A self-administered questionnaire developed by the researcher was used to collect data. The study population consisted of all extension field staff in Trinidad. The 141 completed questionnaires collected represented a response rate of 90.9%. Statistical procedures involved the calculation of frequencies, means, and standard deviations on items relating to job and job environment factors. Stepwise multiple regression analysis was used to test the significance of relationships between the background variables and (a) overall job satisfaction and (b) satisfaction with various job facets.
The findings indicated that there was substantial dissatisfaction with the facets (a) promotion and (b) salary and fringe benefits. Regarding the work itself, respondents found aspects which allowed them to interact with farmers and provide needed assistance, highly satisfying. Dissatisfying aspects relate to logistical factors which impeded staff in their efforts to improve farmers' standard of living. Substantial satisfaction was expressed with the accomplishment and co-workers job facets.

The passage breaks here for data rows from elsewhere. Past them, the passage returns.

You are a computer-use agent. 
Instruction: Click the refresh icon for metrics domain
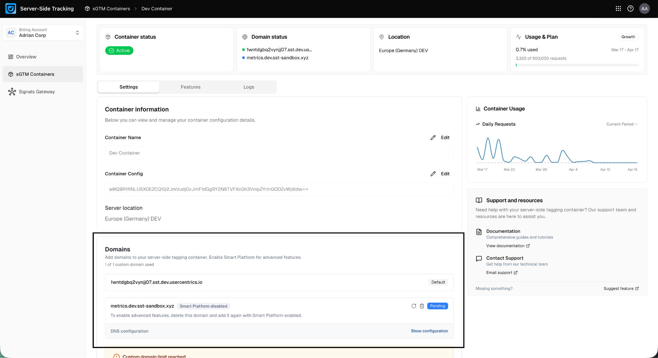413,306
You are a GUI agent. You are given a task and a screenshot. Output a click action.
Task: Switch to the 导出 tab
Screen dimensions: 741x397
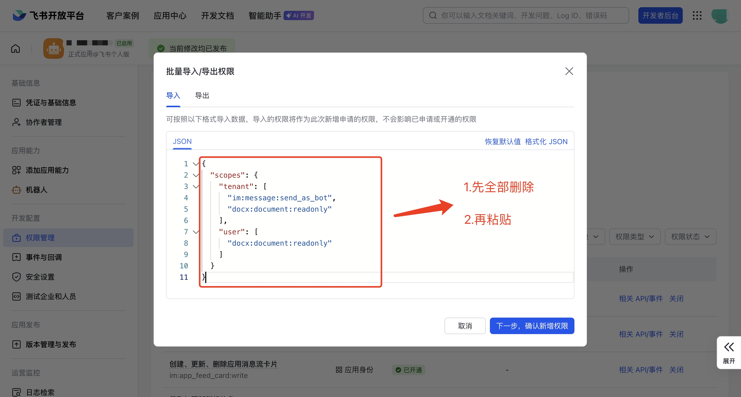pos(202,96)
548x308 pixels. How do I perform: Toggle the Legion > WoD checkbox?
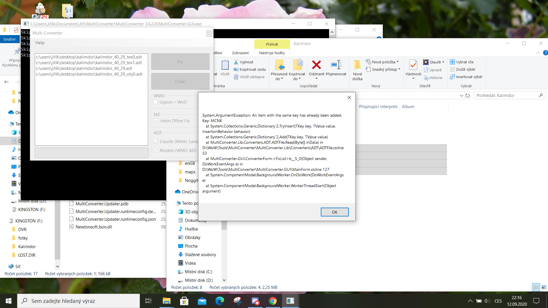click(156, 102)
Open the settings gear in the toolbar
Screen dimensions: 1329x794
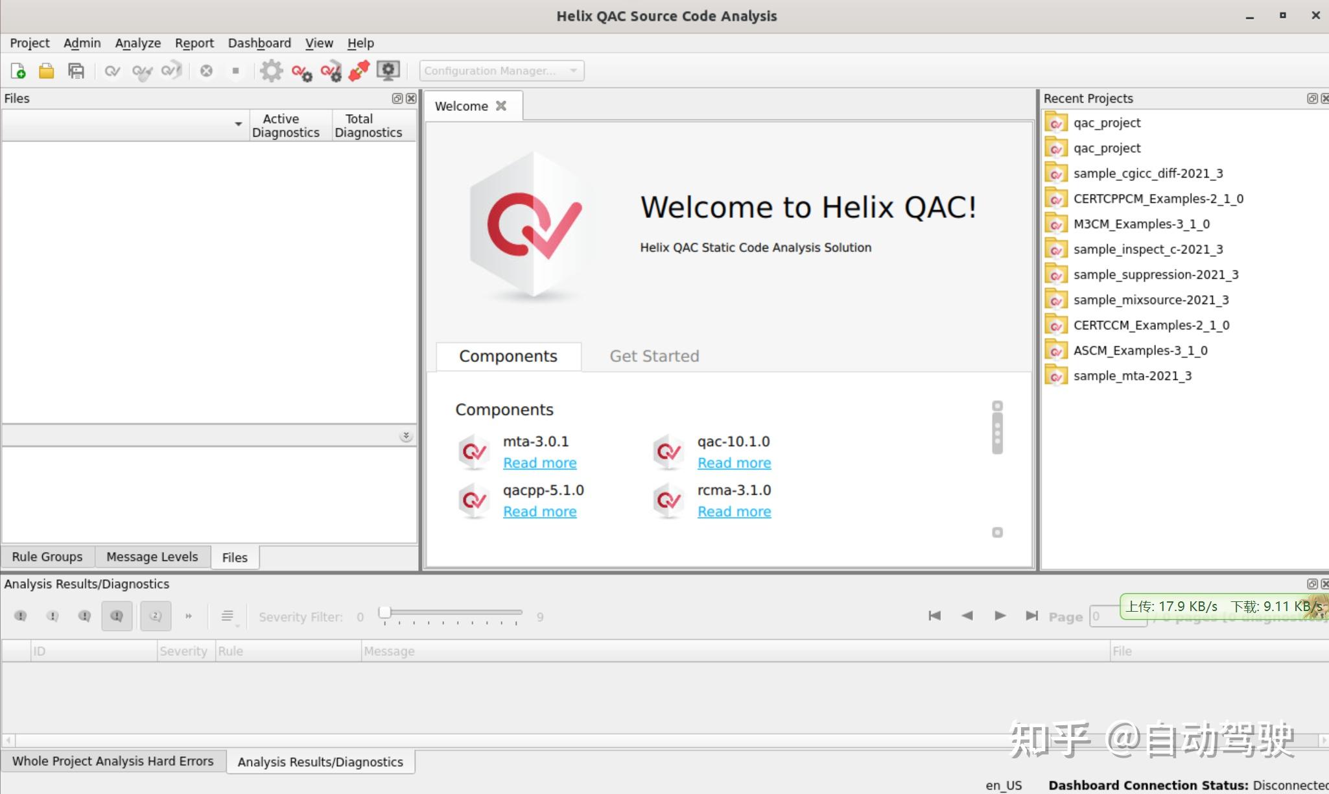[272, 70]
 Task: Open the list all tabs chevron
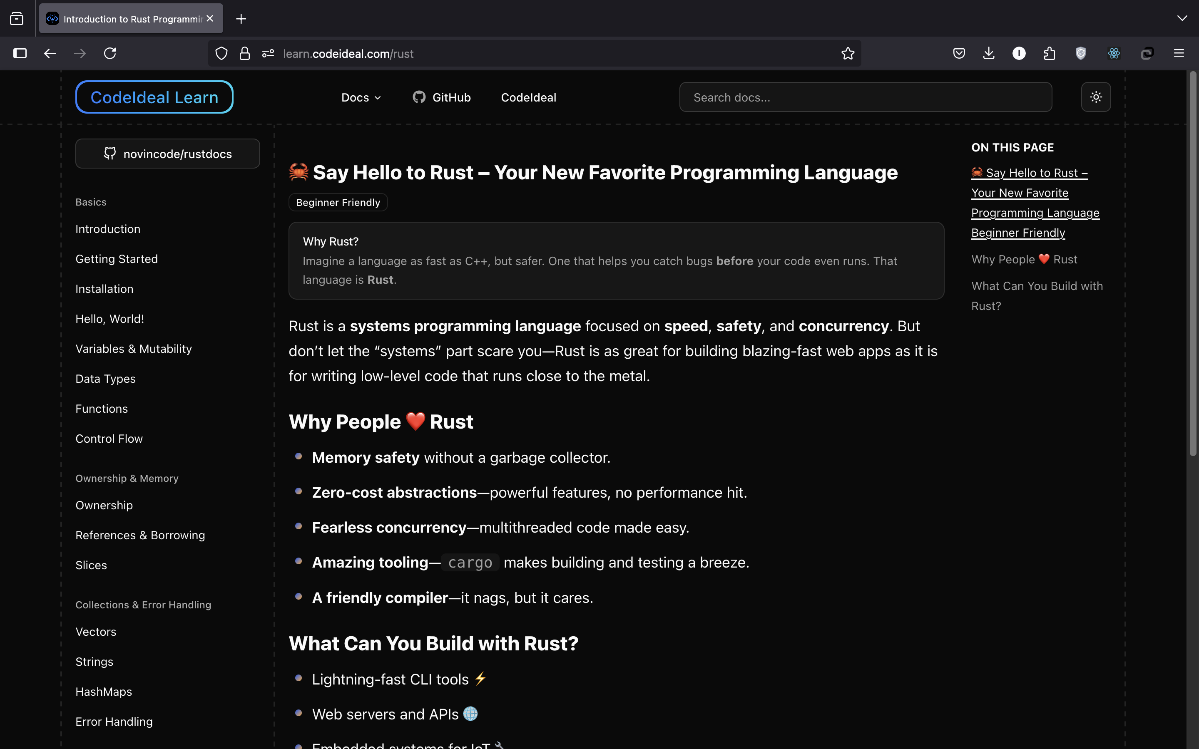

Important job incentives included (a) adequate salary, allowances, and opportunities for promotion, (b) personal satisfaction derived from the job, and (c) respect of and recognition from farmers and supervisors. Incentives perceived to be significantly affected by how hard the employee worked were (a) amount of personal satisfaction and (b) amount of respect from farmers.
Several background variables were found to be significantly related (p < .05) to overall job satisfaction and satisfaction with the various job facets. However, except for satisfaction with competency, the contributions of such variables to the variances in overall job satisfaction and satisfaction with the various facets, were generally low (less than 35%).
The findings suggest that the situation as regards financial rewards and promotional opportunities needs to be closely examined with a view to developing recommendations that are reasonable from the viewpoints of both management and staff. Effective work programming, stronger backup support, and appropriate training will also help considerably in improving the morale and motivation of the extension staff.
Thesis (Ph.D.)--University of Illinois at Urbana-Champaign, 1983.